Lo acompañaron dos violinistas de la última generación. Akiko Suwanai no posee los mimbres ideales para enfrentarse al Concierto de Sibelius, una partitura que demanda un solista casi omnímodo y con recursos técnicos y dinámicos inagotables. La japonesa sorteó la papeleta como pudo en el primer movimiento, pero le faltaron intensidad y fiereza en los dos siguientes, incluidas las temibles escalas en terceras del Allegro molto final. Patricia Kopatchinskaja sale a tocar descalza: un primer gesto que denota que con ella nada es como acostumbra a ser. Tocó una obra —el Concierto de Mendelssohn— que parecía idónea para las maneras elegantes y el sonido íntimo de Suwanai, y más de uno debió de pensar por qué no se habían invertido los papeles. La violinista moldava toca con partitura —otra rareza— para, a renglón seguido, utilizarla a modo de borrador para obrar casi a su antojo. Se toma infinitas libertades —de tempo, de dinámica, de acentuación, de fraseo— y, dado que Ashkenazy, con sus gestos toscos y confusos, tampoco es el más seguro de los acompañantes, el tren estuvo a punto de descarrilar en más de una ocasión. Pero Kopatchinskaja no es simplemente caprichosa: es una intérprete con cosas que decir y, en un mundo tan tendente a la huera perfección y la aséptica ortodoxia como el de la música clásica, ella trae aromas de otros tiempos, de ese siglo XIX en el que los solistas no eran autómatas, sino creadores. Suwanai tocó como propina el consabido Bach (el Andante de la Sonata BWV 1003), mientras que Kopatchinskaja se descolgó con una pieza para dos violines de Adrián Varela, un violinista de la Philharmonia, tocada junto con su concertino, el húngaro Zsolt-Tihamér Visontay.
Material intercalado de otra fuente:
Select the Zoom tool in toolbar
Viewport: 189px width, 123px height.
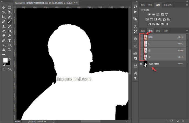coord(9,50)
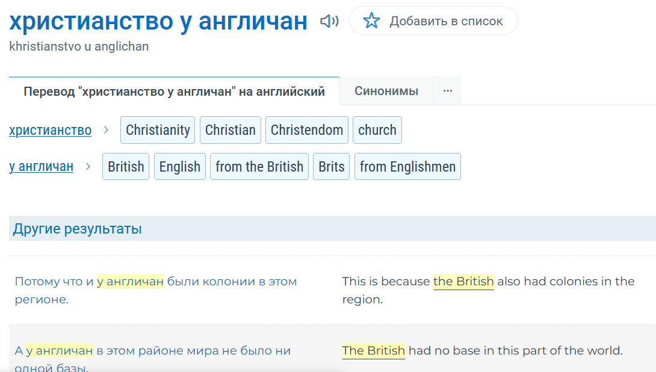Select the British translation chip
The height and width of the screenshot is (372, 656).
126,166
Un gesto así también lo dice todo sobre su heterodoxia: hay que seguirle los pasos en otros repertorios más afines a su idiosincrasia.
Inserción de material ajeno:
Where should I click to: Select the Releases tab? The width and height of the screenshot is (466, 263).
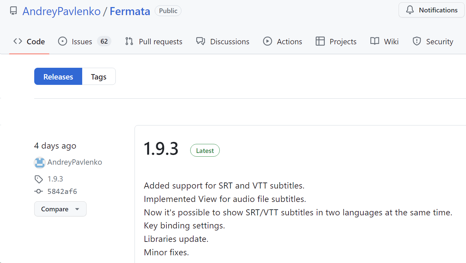coord(58,77)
Fuera de programa, en el primer concierto oímos el Vals triste de Sibelius, donde la soberbia cuerda de la Philharmonia mostró todos sus poderes, y el segundo se cerró con Rêverie op. 24, una pieza de un compositor idolatrado por Ashkenazy, su compatriota Aleksandr Scriabin, de quien se conmemora este año el centenario de su muerte. Fue un sentido homenaje personal en el que el bravo director, más que nunca, se situó a la altura del inmenso pianista.